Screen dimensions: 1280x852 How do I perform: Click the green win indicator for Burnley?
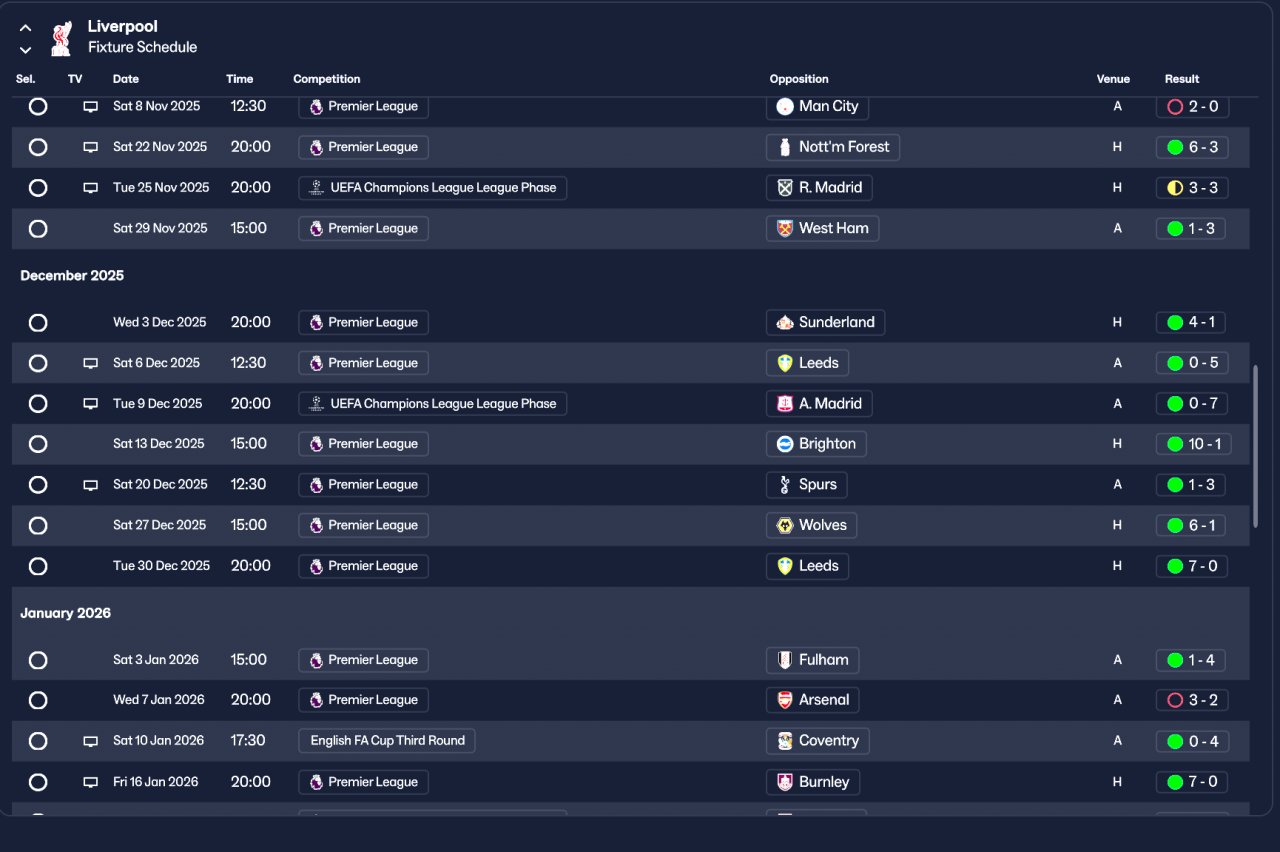tap(1175, 782)
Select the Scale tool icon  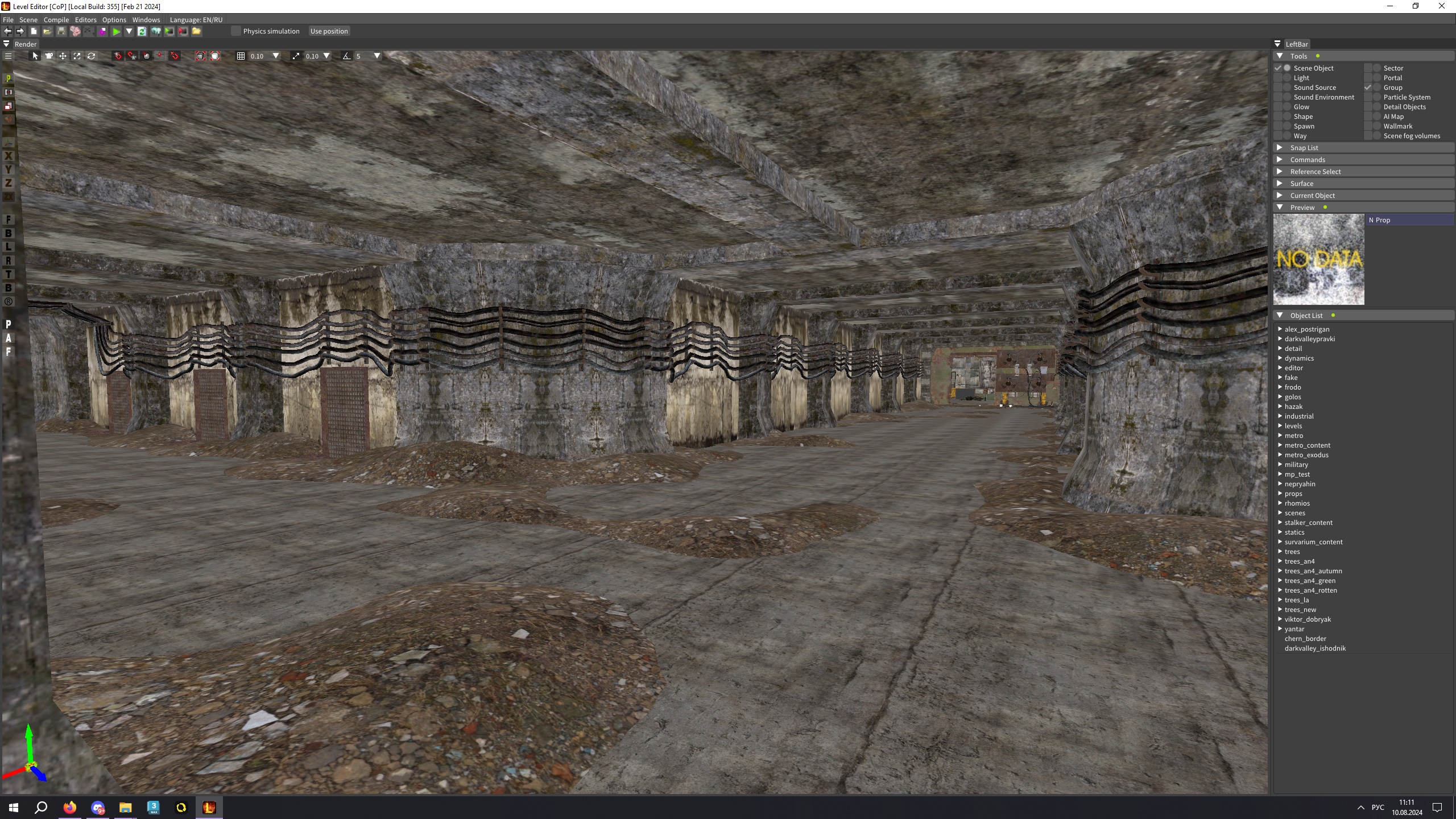click(x=77, y=56)
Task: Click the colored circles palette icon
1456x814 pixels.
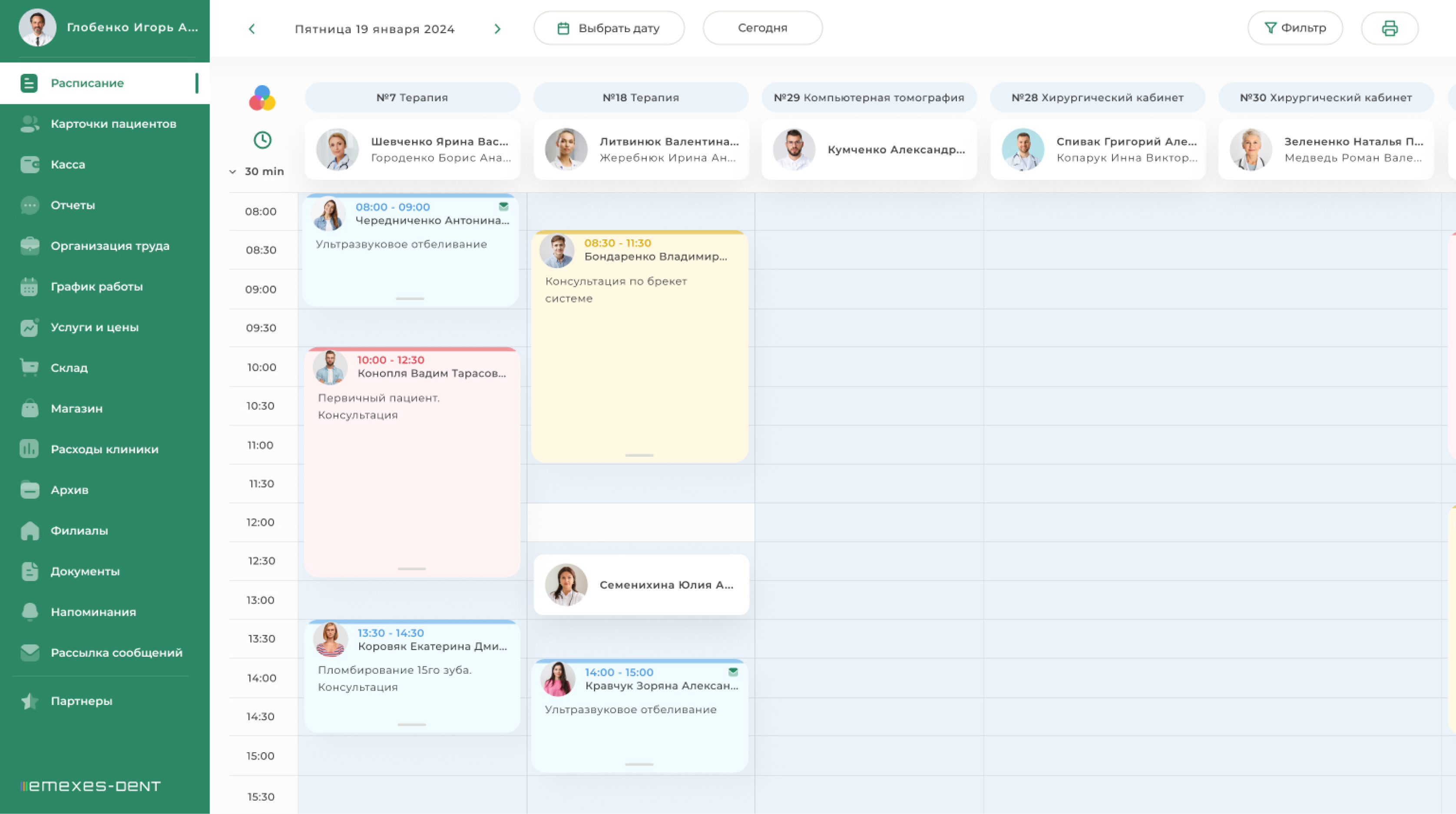Action: coord(262,98)
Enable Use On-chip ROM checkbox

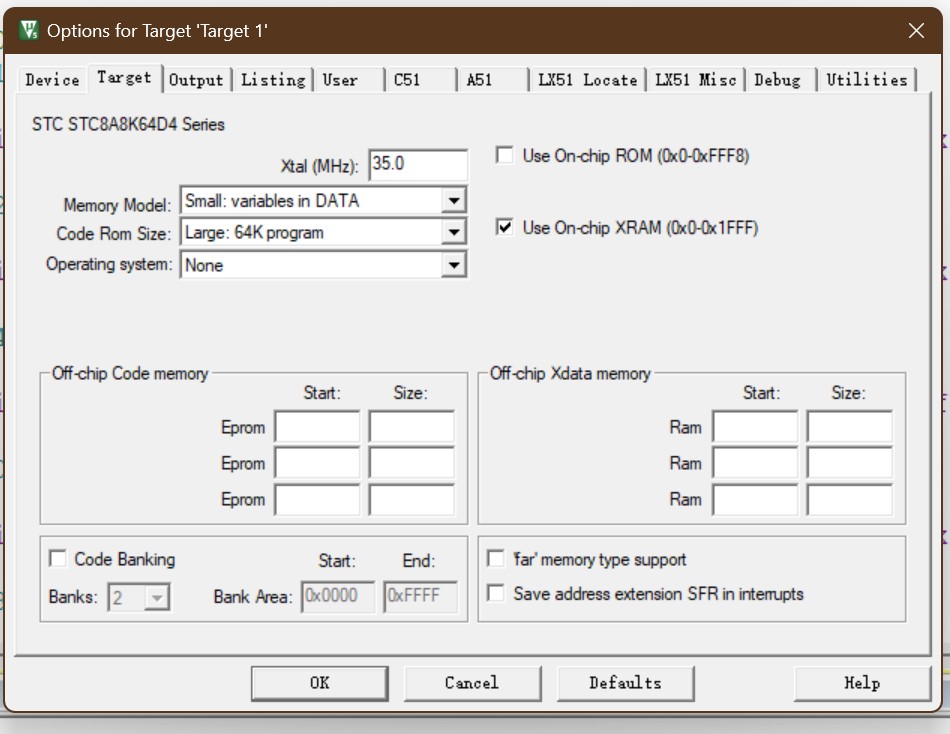click(x=506, y=156)
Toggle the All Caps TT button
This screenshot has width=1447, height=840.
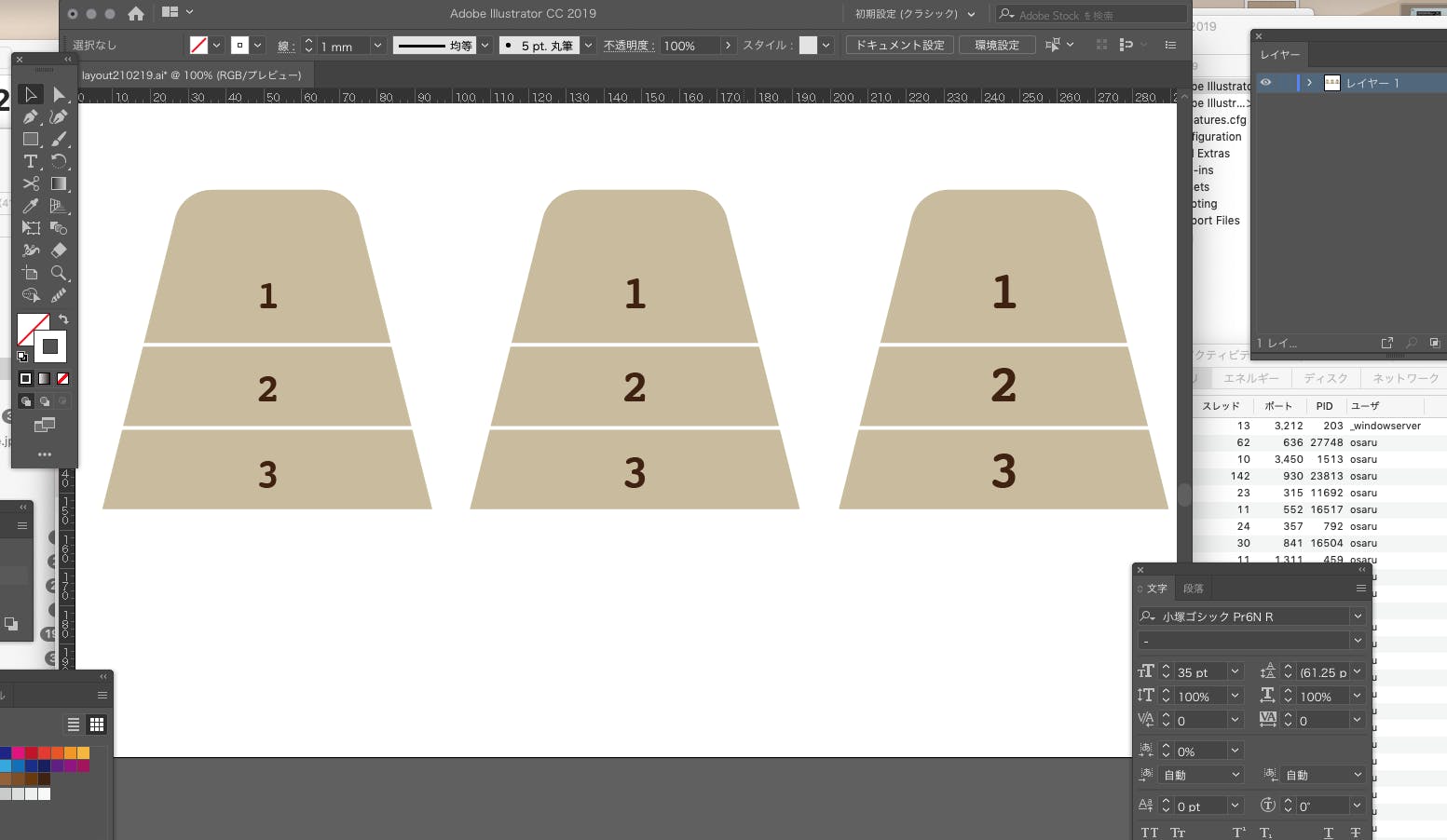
________
**Work instructions**. Could you rewrite the rows from the line with "Enable Use On-chip ROM checkbox" through the end of the rows, swapping "button" for "control" and keeping everything else the same? Leave the pictures out.

**Exercise response**.
Enable Use On-chip ROM checkbox

click(x=506, y=156)
Toggle the All Caps TT control
This screenshot has width=1447, height=840.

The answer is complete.